■ WORK TASK
Look through the data below for the string "India", and copy every line where it turns up.

■ GIVEN RECORDS
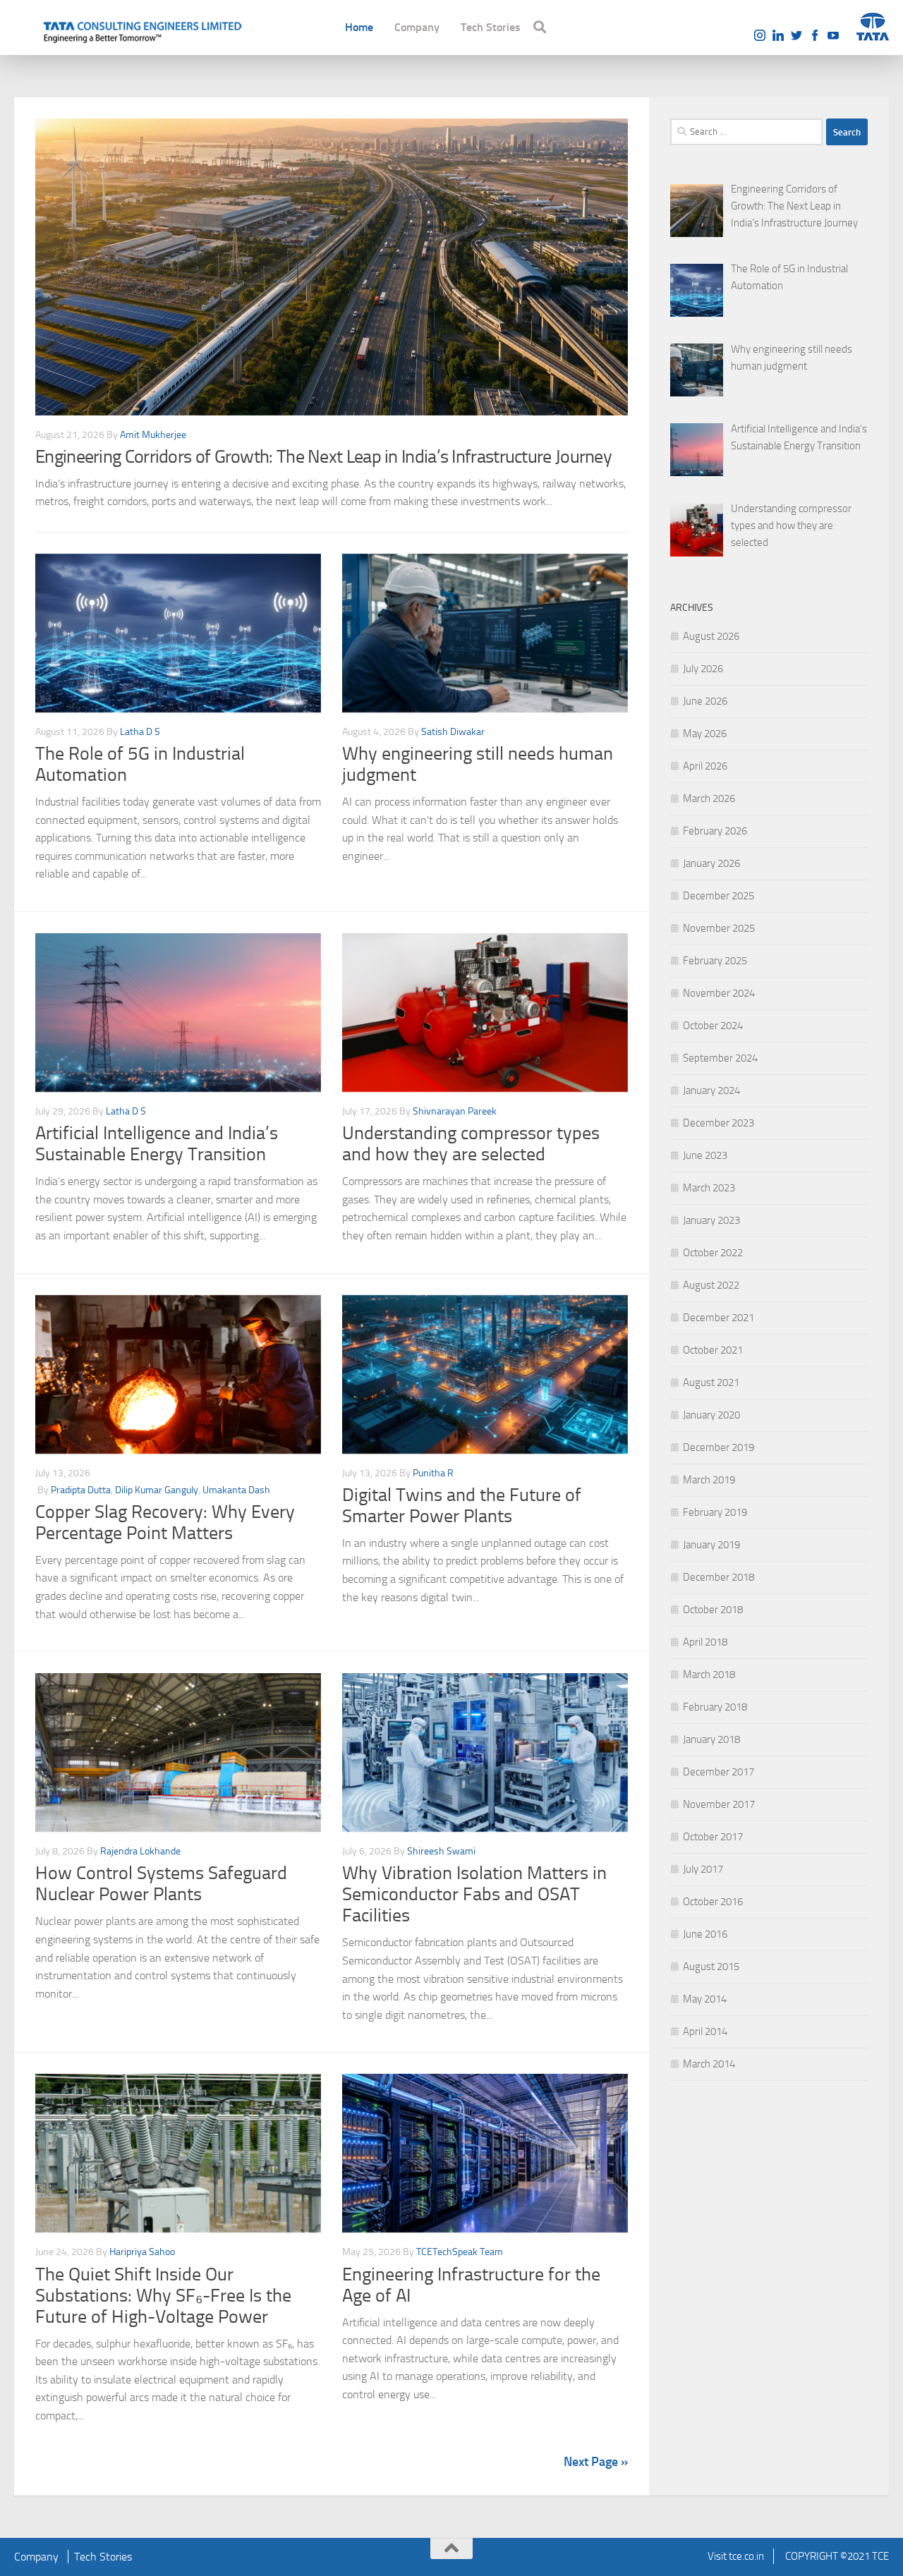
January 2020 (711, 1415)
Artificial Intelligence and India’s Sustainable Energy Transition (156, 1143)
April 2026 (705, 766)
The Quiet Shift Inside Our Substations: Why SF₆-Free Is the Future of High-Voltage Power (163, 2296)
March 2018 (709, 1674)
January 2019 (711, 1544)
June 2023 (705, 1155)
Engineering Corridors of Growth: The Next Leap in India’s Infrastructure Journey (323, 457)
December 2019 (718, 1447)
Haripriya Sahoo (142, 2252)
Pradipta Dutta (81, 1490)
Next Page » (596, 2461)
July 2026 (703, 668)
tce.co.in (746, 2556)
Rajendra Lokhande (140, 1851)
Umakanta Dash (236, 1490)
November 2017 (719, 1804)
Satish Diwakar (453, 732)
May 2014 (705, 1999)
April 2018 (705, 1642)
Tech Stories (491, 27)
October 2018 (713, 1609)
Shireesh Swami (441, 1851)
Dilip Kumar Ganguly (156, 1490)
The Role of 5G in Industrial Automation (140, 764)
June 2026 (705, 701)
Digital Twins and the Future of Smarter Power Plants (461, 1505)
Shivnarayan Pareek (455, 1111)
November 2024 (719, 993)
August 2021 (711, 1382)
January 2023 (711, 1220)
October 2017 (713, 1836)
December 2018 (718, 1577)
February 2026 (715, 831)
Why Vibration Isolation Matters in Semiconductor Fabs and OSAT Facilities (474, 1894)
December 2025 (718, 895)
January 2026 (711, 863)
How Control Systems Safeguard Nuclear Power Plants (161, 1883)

■ ANSWER TO THIS PROBLEM
Artificial Intelligence and India’s Sustainable Energy Transition (156, 1143)
Engineering Corridors of Growth: The Next Leap in India’s Infrastructure Journey (323, 457)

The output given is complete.